Just make sure you're not creating duplicate content issues. Use canonical tags properly if you're serving the same content in multiple formats.
Why Google Made This Change
Google hasn't explicitly said why they documented this 2MB limit now, but it's not hard to guess.
Crawling costs money. Every byte Google downloads costs bandwidth and processing power. With the web growing exponentially, Google needs to be more efficient about what it crawls.
The 2MB limit encourages better web development practices. Sites should be lean, fast, and well-structured rather than massive single-page monoliths.
It's also worth noting this isn't really new. The limit has existed for a while, Google just never bothered documenting it clearly. They're finally being upfront about it.
Looking Forward
Will these limits get stricter? Probably not in the near term. 2MB is already generous for HTML content. But it's a reminder that Google rewards efficient, well-optimised sites.

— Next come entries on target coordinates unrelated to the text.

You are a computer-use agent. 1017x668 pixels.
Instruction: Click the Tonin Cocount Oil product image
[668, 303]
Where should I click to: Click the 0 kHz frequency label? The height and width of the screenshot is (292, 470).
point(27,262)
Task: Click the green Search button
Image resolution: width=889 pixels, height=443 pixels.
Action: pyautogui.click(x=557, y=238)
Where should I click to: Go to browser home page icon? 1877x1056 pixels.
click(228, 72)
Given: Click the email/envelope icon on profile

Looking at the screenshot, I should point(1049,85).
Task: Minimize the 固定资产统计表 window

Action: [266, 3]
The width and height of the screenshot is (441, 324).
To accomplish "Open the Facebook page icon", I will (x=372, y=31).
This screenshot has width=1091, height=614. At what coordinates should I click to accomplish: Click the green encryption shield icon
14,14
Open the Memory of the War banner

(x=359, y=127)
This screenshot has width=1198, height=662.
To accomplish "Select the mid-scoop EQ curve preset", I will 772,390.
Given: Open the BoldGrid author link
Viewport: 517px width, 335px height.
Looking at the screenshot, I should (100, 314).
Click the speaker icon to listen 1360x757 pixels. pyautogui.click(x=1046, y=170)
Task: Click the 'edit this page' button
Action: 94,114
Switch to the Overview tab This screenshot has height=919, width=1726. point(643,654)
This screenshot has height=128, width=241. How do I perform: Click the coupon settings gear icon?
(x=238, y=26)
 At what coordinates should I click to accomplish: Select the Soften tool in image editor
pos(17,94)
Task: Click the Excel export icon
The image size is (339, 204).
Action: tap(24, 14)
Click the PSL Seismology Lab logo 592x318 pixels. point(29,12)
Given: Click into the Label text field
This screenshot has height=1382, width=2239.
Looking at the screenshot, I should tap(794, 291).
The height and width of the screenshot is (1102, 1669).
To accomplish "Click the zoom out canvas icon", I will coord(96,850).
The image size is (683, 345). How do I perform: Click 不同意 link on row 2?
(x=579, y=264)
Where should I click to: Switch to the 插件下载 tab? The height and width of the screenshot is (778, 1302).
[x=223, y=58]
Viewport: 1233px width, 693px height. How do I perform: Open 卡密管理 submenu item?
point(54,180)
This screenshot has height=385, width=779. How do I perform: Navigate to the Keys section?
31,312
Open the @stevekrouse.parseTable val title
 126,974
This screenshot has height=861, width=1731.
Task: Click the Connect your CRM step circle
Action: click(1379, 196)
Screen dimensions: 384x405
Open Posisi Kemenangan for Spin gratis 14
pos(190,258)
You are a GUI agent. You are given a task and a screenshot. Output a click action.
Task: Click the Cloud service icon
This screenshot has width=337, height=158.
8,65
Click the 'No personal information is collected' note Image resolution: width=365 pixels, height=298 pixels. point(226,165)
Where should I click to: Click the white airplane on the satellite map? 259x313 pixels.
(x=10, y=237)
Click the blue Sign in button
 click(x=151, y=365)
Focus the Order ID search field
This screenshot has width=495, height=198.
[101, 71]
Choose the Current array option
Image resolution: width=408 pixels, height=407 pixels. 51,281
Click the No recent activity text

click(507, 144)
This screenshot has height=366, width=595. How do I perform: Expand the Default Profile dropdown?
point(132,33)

The bigger lesson here is that web performance matters. Not just for user experience or Core Web Vitals, but for basic crawlability too. If your HTML files are anywhere near 2MB, you've got bigger problems than just Googlebot limits.
The Bottom Line
For 95% of sites, this change means absolutely nothing. Your pages are nowhere near 2MB, and you can carry on as normal.
If you're in that 5% with genuinely large HTML files, now's the time to audit and optimise. Not because Google's being mean, but because bloated HTML was probably hurting your site anyway.
The real frustration here isn't the limit itself. It's the silent truncation with no Search Console warnings. Google should really fix that. Until they do, regular audits with tools like Tame the Bots are your best defence.
And if you're publishing long-form content? Maybe it's time to reconsider the humble PDF. At 64MB, you've got plenty of room to work with.